*Problem to work on*
Every line of the following records that includes "computer" should be copied.

Start of Exercise materials

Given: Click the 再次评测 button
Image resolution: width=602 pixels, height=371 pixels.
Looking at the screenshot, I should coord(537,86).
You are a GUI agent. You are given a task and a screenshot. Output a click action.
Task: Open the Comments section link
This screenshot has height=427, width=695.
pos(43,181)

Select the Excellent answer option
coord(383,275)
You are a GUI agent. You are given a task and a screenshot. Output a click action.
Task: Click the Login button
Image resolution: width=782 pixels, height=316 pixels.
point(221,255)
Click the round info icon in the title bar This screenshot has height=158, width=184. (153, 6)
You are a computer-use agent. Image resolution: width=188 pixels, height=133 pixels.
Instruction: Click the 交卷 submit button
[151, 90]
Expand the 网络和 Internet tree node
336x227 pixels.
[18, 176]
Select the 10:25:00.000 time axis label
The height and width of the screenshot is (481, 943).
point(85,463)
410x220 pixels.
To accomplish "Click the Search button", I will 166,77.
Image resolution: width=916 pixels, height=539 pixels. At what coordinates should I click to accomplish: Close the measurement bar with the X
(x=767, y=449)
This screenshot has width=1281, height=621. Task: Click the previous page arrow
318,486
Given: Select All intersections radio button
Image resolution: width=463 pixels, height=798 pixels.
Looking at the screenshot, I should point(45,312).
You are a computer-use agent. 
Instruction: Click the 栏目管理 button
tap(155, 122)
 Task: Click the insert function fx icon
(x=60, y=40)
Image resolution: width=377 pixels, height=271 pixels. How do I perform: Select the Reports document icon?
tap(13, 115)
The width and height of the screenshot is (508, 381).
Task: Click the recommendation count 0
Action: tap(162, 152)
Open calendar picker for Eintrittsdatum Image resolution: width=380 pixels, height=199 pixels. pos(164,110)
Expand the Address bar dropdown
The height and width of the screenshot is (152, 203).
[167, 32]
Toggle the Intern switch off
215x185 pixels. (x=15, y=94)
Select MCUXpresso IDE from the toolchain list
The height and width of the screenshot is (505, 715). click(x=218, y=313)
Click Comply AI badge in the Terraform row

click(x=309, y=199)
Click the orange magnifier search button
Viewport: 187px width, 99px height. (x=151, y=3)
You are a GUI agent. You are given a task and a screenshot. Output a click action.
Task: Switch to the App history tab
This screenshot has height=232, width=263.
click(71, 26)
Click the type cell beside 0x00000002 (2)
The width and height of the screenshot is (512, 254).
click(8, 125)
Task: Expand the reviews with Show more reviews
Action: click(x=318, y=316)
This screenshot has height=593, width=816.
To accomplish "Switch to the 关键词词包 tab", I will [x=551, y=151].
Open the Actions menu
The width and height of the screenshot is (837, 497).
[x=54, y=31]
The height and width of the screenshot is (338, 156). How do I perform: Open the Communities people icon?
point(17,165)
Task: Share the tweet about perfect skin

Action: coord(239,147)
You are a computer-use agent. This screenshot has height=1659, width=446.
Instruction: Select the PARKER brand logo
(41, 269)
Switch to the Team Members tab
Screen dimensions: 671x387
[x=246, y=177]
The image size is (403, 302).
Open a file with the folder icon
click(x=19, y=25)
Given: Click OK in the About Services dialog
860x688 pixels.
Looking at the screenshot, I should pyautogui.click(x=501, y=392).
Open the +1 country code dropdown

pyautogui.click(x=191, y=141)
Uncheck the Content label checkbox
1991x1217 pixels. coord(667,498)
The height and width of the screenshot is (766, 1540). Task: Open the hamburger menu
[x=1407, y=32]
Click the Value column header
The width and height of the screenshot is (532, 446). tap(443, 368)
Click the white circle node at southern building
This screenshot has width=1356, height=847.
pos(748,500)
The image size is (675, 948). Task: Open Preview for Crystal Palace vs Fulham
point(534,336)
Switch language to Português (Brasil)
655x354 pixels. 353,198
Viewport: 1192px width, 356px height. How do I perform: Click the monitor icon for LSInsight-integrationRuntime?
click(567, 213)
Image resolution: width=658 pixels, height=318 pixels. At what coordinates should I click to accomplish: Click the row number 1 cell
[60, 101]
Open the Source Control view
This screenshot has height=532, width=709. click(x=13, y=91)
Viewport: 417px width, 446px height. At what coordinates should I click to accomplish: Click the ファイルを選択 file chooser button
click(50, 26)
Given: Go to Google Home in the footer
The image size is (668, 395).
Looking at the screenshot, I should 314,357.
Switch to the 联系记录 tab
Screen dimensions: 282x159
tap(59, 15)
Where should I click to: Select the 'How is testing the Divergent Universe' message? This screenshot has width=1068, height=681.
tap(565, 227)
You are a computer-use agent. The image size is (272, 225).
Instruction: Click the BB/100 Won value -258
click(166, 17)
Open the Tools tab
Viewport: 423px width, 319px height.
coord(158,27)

End of Exercise materials

*Written answer*
You are a computer-use agent. Image resolution: width=188 pixels, height=133 pixels.
You are a computer-use agent. 
You are a computer-use agent. This screenshot has height=1659, width=446.
You are a computer-use agent. The image size is (272, 225).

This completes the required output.